Robert Embardo is a 29-year-old guy in a Red Sox cap who weighs upwards of 300 pounds. Approaching with a slightly unsteady gait, he greets visitors with a left-handed handshake and a nod. But he doesn’t say much, even to his mother. The word he uses – the only word – is “key.”
That’s because Robert, who has autism, knows that unlocking the closet where the household food is kept gets him what he wants when he arrives home from his daily visit to Resources for Human Development in Wallingford. When he tears into a loaf of Italian bread, it doesn’t last long.

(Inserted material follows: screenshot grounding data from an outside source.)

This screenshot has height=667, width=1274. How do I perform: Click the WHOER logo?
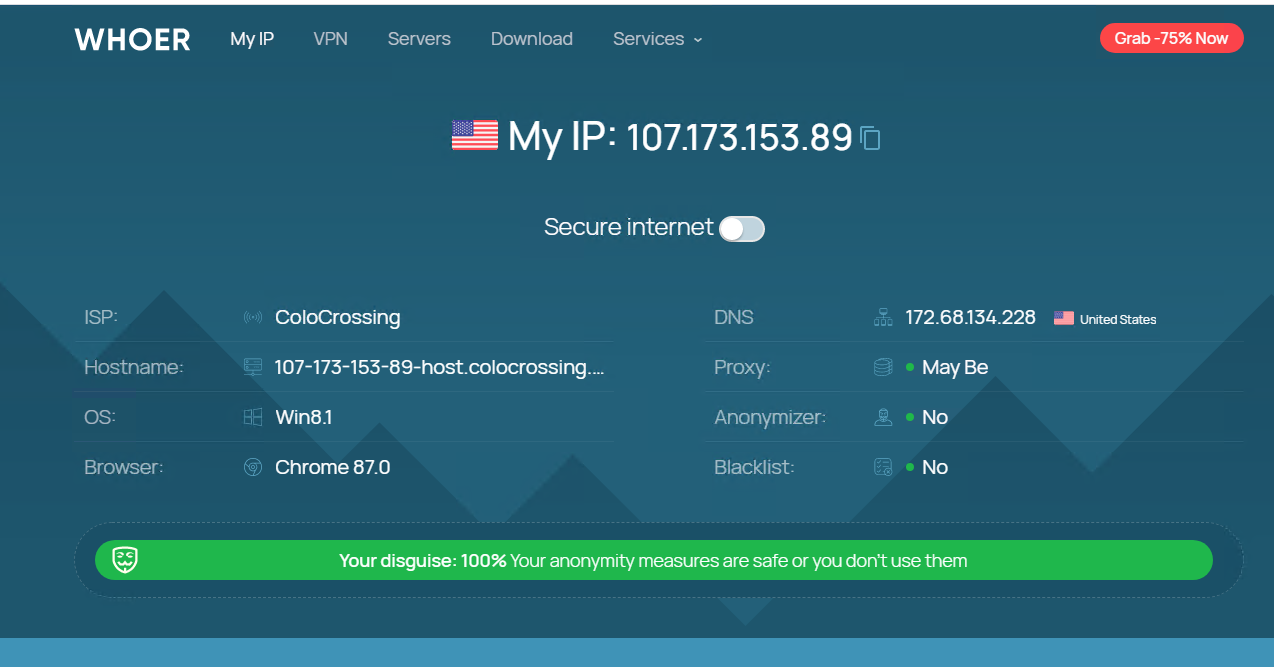[x=132, y=39]
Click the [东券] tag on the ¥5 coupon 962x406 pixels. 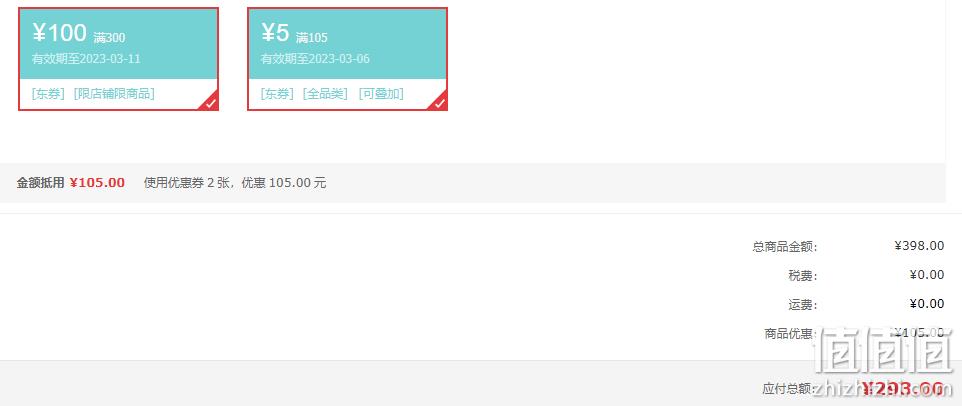coord(277,94)
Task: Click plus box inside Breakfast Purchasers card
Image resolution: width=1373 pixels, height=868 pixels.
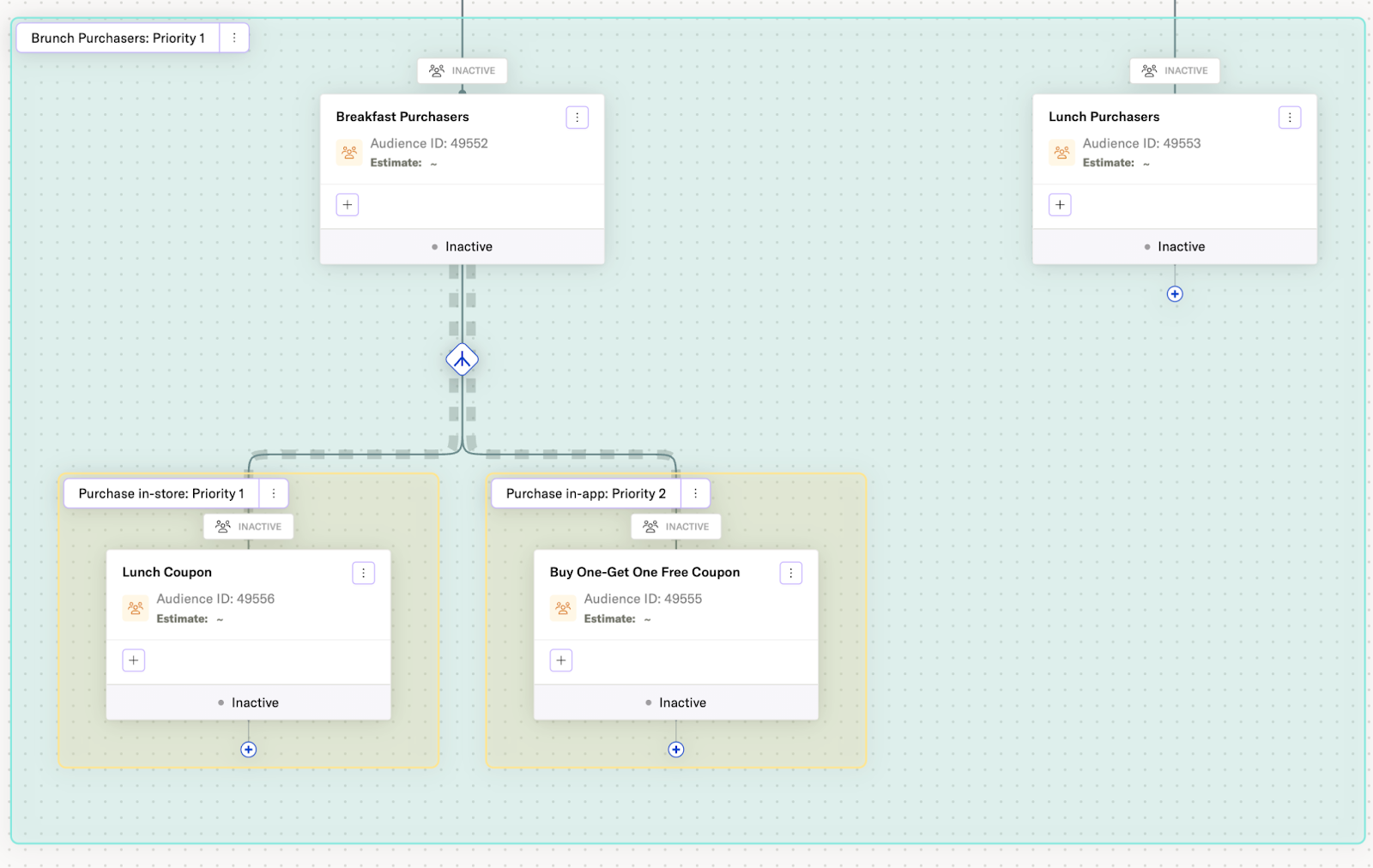Action: (348, 205)
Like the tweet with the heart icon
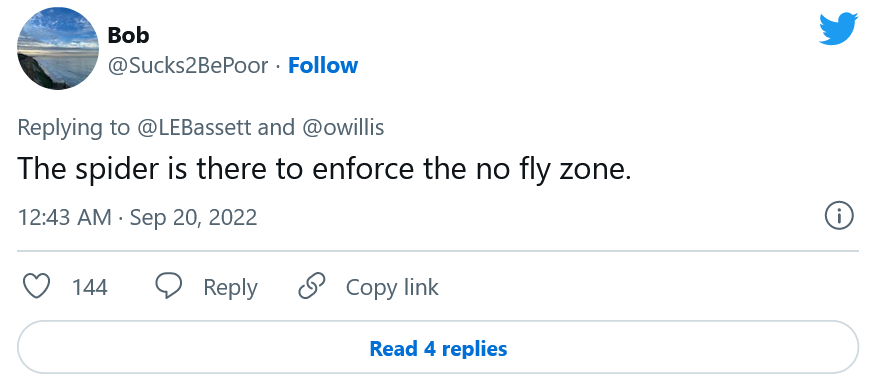Image resolution: width=879 pixels, height=390 pixels. (36, 286)
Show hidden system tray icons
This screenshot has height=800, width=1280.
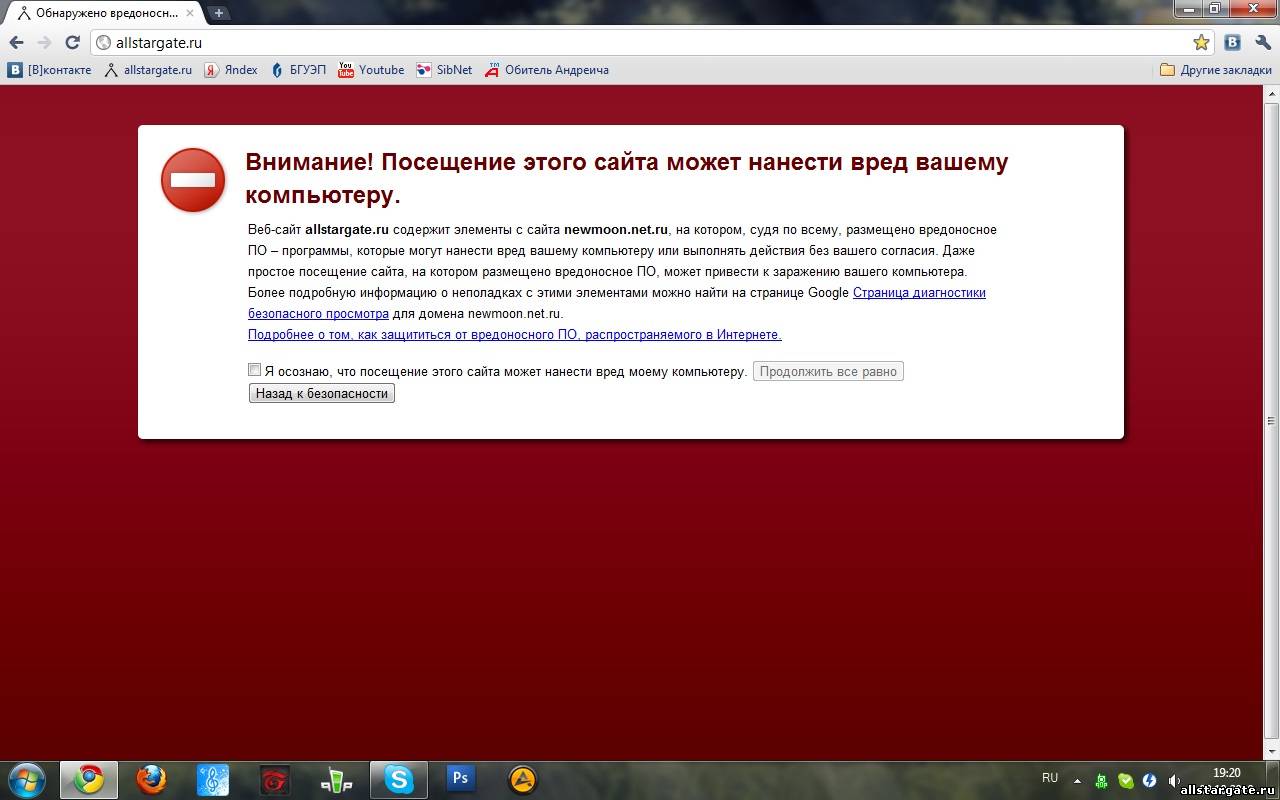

“He’d eat it all if I didn’t stop him,” his mom, Peg Embardo, explains. She works a part-time job as a church secretary, but her life, the routine of every day, involves managing Robert’s needs. It’s something that was easier to do when her husband was alive, she said, but now it’s mother and son and a life that relies heavily on state-sponsored social services.
Resources for Human Development in Wallingford provides residential living arrangements, day programs and individual services to people with developmental disabilities. It’s part of a Philadelphia-based nonprofit agency that supports more than 160 human service programs, serving tens of thousands of people across the country.
For Robert, that means four days a week of art and music and other activities, but he is not enrolled in vocational skill development or job-readiness. “The working world requires a greater level of skill than he can sustain,” his mother said.
“He needs to be in a setting where he’s doing something more than playing on his computer and asking for food,” she said, and the day program offers that. “He doesn’t really get enough stimulation in a one-parent home.”
After the day program ends, Robert gets a ride home and a few additional hours of supervision from an aide named Malcolm. It’s been part of his routine for years now, and the two have become friends. Sometimes they stop at a local park, walk on the trails there, shoot some basketball or visit Robert’s uncle, who lives nearby. Embardo is grateful for the support, which allows her to hold a steady job.

One of Robert’s regular chores is taking the trash cans to the street and back, but even that demands supervision. His mother said she gasped one day when the wind had blown a can lid across the street. Robert stepped out to retrieve it just as a speeding car whisked by.
“He has the judgment of a toddler when it comes to certain things,” she said.
Embardo said she is luckier than many families whose lives were upended last year by cuts made in Connecticut’s budget for contracted social services. The Berlin Congregational Church, where she works, was understanding about accommodating two “furlough days” when Robert’s day program was closed temporarily.
Embardo, who has served on the Connecticut Council on Developmental Disabilities and now serves on the board of the MidState ARC in Middletown, said during last year’s disruption hundreds of families saw their developmentally disabled children lose ground in the socialization they receive. Through age 21, the law requires public schools to provide appropriate educational services to such students, but after that families may have to scramble.
“I make it through the day by not worrying about things,” Embardo said with a shrug, “but I fully see additional cuts [in state funding] coming down the road.”
For now, she and Robert live comfortably at their modest house on South Orchard Street in Wallingford. This summer he’ll get to stay overnight at a group home a few days under a “respite” program. But looking to the uncertain future is hard for Embardo, who is 64. She is not seeking to get Robert into a group home just yet, but knows the day will come when that is necessary.
“If I were to die tomorrow, he’d at least fit into a group home situation as an emergency placement,” she said. “It would be a safe roof over his head, but beyond that it’s hard to know.”